Example using Python and pytest:

import pytest

def is_similar_aa(triangle1, triangle2):
  """Checks similarity using the AA criterion."""
  # Implementation of the AA similarity algorithm (omitted for brevity)
  pass

def test_aa_similarity_identical():
  assert is_similar_aa([60, 60, 60], [60, 60, 60]) == True

def test_aa_similarity_different_angles():
  assert is_similar_aa([30, 60, 90], [30, 60, 90]) == True

def test_aa_similarity_different_order():
  assert is_similar_aa([30, 60, 90], [90, 30, 60]) == True

def test_aa_similarity_one_angle_different():
  assert is_similar_aa([30, 60, 90], [30, 70, 80]) == False

def test_aa_similarity_no_congruent_angles():
  assert is_similar_aa([30, 60, 90], [45, 45, 90]) == False

Test Cases for SSS Similarity

The SSS similarity criterion requires checking the proportionality of sides.

Positive Test Cases (Expecting Similarity):

• Case 1: Identical Sides: Two triangles with identical sides.
• Case 2: Proportional Sides: Two triangles where the sides are proportional (e.g., sides 3, 4, 5 and 6, 8, 10).
• Case 3: Sides in Different Order: Two triangles with proportional sides but listed in a different order.

Negative Test Cases (Expecting No Similarity):

• Case 4: One Side Disproportional: Two triangles where only two sides are proportional.
• Case 5: No Proportional Sides: Two triangles with completely different side lengths.

Example incorporating error handling:

import pytest

def is_similar_sss(triangle1, triangle2):
  """Checks similarity using the SSS criterion."""
  #Implementation with error handling for cases like empty lists or non-numeric values.
  if not all(isinstance(x, (int, float)) for x in triangle1 + triangle2):
    raise ValueError("Triangle sides must be numeric")
  if not triangle1 or not triangle2:
    raise ValueError("Triangles cannot be empty")

  #Check for proportionality (omitted for brevity)
  pass

def test_sss_similarity_proportional():
  assert is_similar_sss([3, 4, 5], [6, 8, 10]) == True

def test_sss_similarity_error_handling_empty():
  with pytest.raises(ValueError):
    is_similar_sss([], [1,2,3])

def test_sss_similarity_error_handling_non_numeric():
  with pytest.raises(ValueError):
      is_similar_sss([1,"a",3],[1,2,3])

Test Cases for SAS Similarity

This criterion involves checking both side proportionality and the congruence of the included angle.

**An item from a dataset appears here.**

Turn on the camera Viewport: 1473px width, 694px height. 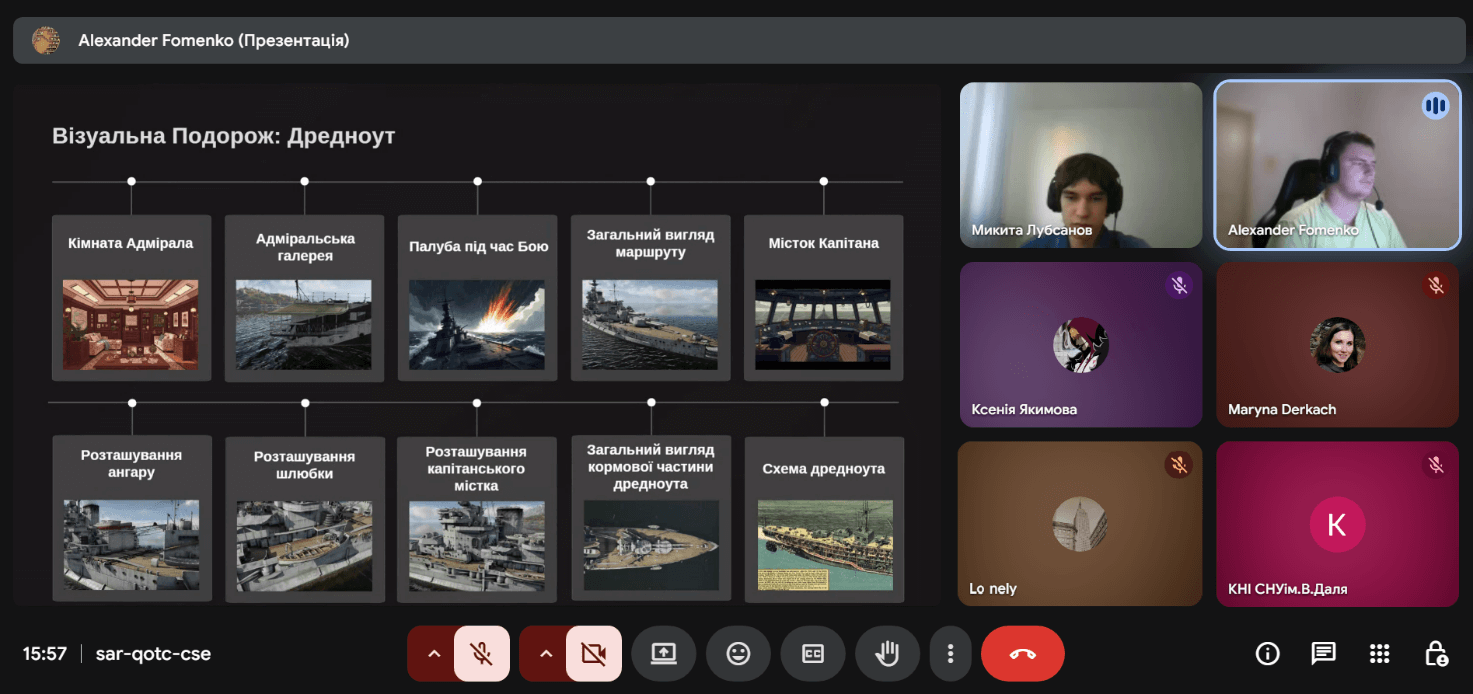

Positive Test Cases (Expecting Similarity):

• Case 1: Identical Sides and Angle: Two triangles with identical sides and included angle.
• Case 2: Proportional Sides and Congruent Angle: Two triangles with proportional sides and the same included angle.

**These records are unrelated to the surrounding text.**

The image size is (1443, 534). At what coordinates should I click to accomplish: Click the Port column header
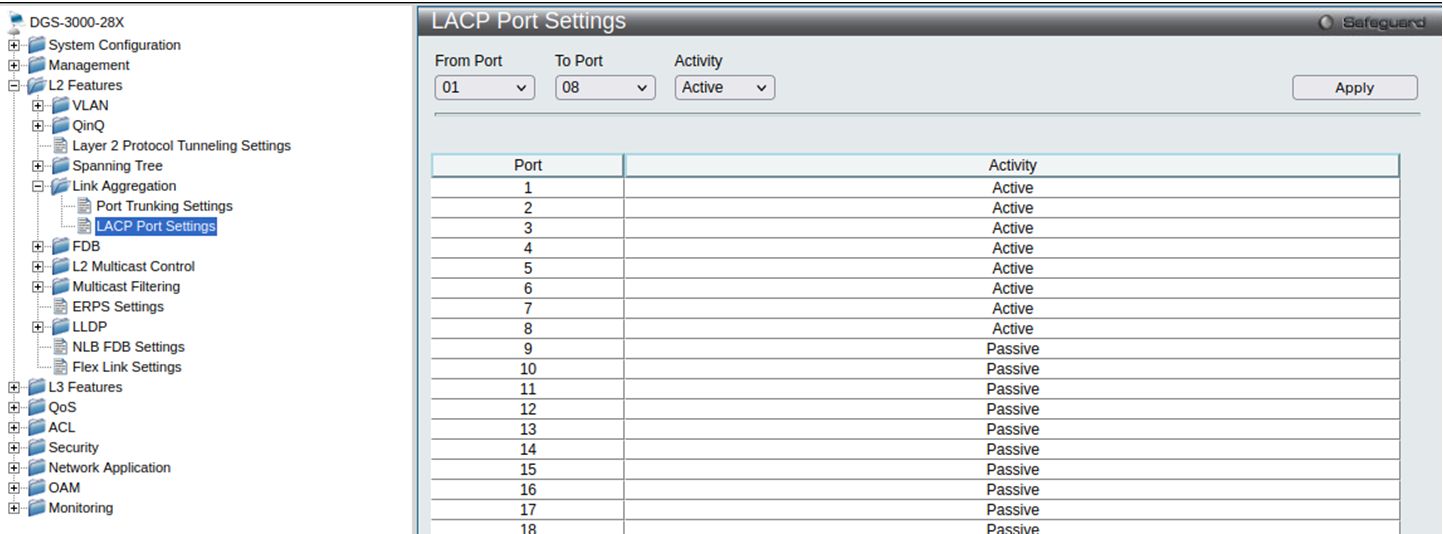pos(527,165)
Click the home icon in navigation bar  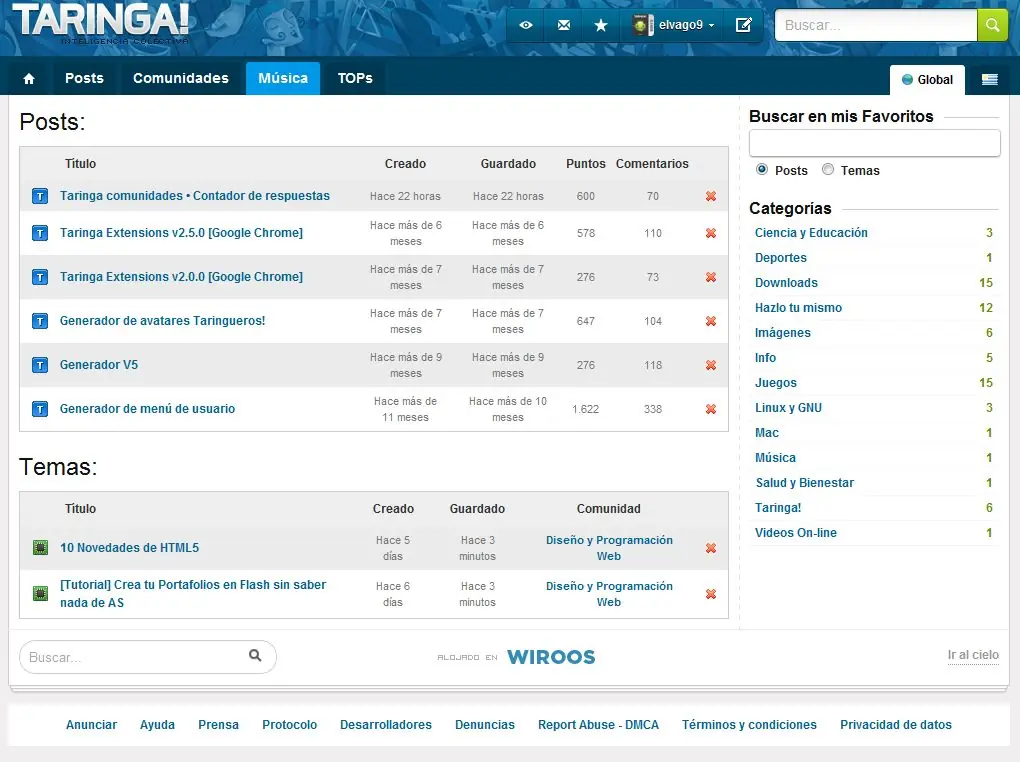[x=29, y=79]
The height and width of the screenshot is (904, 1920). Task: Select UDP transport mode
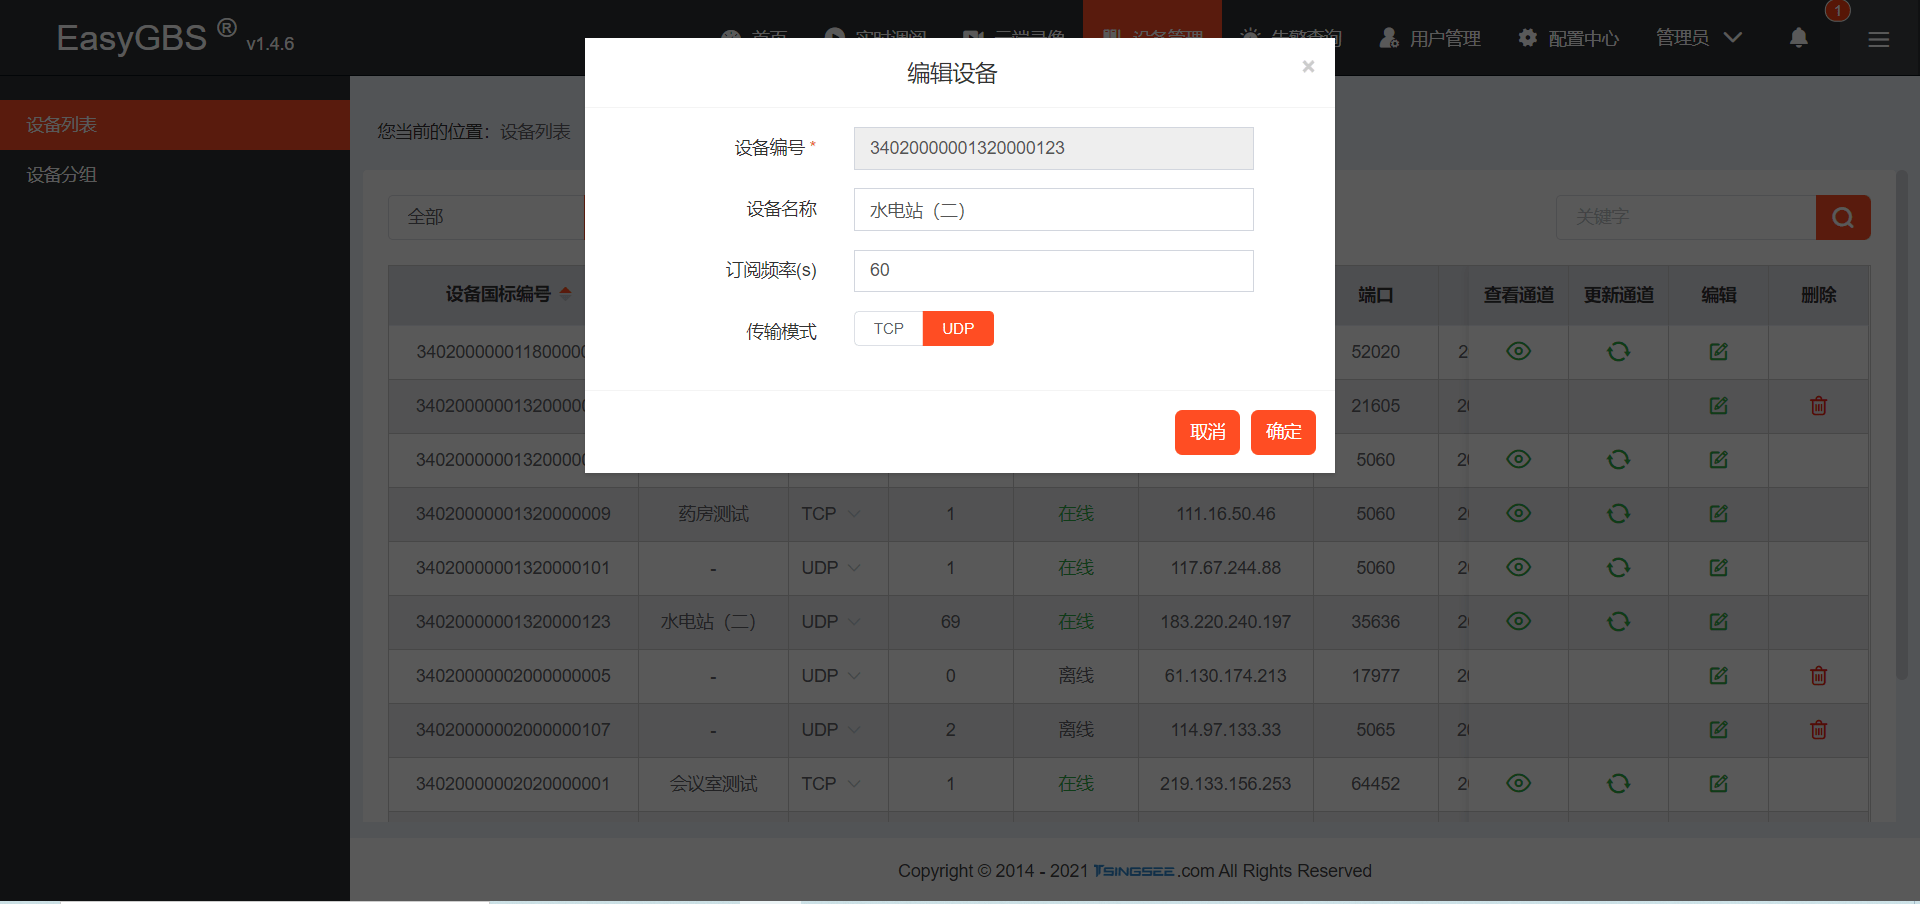(x=957, y=329)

Negative Test Cases (Expecting No Similarity):

• Case 3: Proportional Sides, Different Angle: Two triangles with proportional sides but different included angles.
• Case 4: One Side Disproportional, Congruent Angle: Two triangles where only one pair of sides is proportional, but the included angle is the same.
• Case 5: No Proportional Sides: Two triangles with non-proportional sides, even if the included angle is congruent.

Advanced Testing Techniques (Preview for Part 2)

Part 2 will cover more advanced aspects, including:

• Boundary Value Analysis: Testing values at the boundaries of valid input ranges (e.g., very small or very large side lengths).
• Equivalence Partitioning: Dividing input values into groups that are expected to behave similarly.
• Test-Driven Development (TDD): Writing tests before writing the code.
• Code Coverage Analysis: Measuring how much of the code is exercised by the tests.
• Integration Testing: Testing the interaction between multiple modules.
• Handling Invalid Inputs: Thoroughly testing responses to unexpected or invalid input such as negative side lengths or angles greater than 180 degrees.

Conclusion: Building a Strong Foundation

This first part lays the groundwork for comprehensive unit testing of triangle similarity algorithms. By systematically creating positive and negative test cases for each similarity criterion (AA, SSS, SAS), we've established a strong foundation for building reliable and robust geometric calculation software. Part 2 will expand on these concepts, introducing more sophisticated techniques and edge cases to further enhance the quality and reliability of your code. Remember, thorough testing is crucial for preventing unexpected errors and ensuring the accuracy of your geometric applications.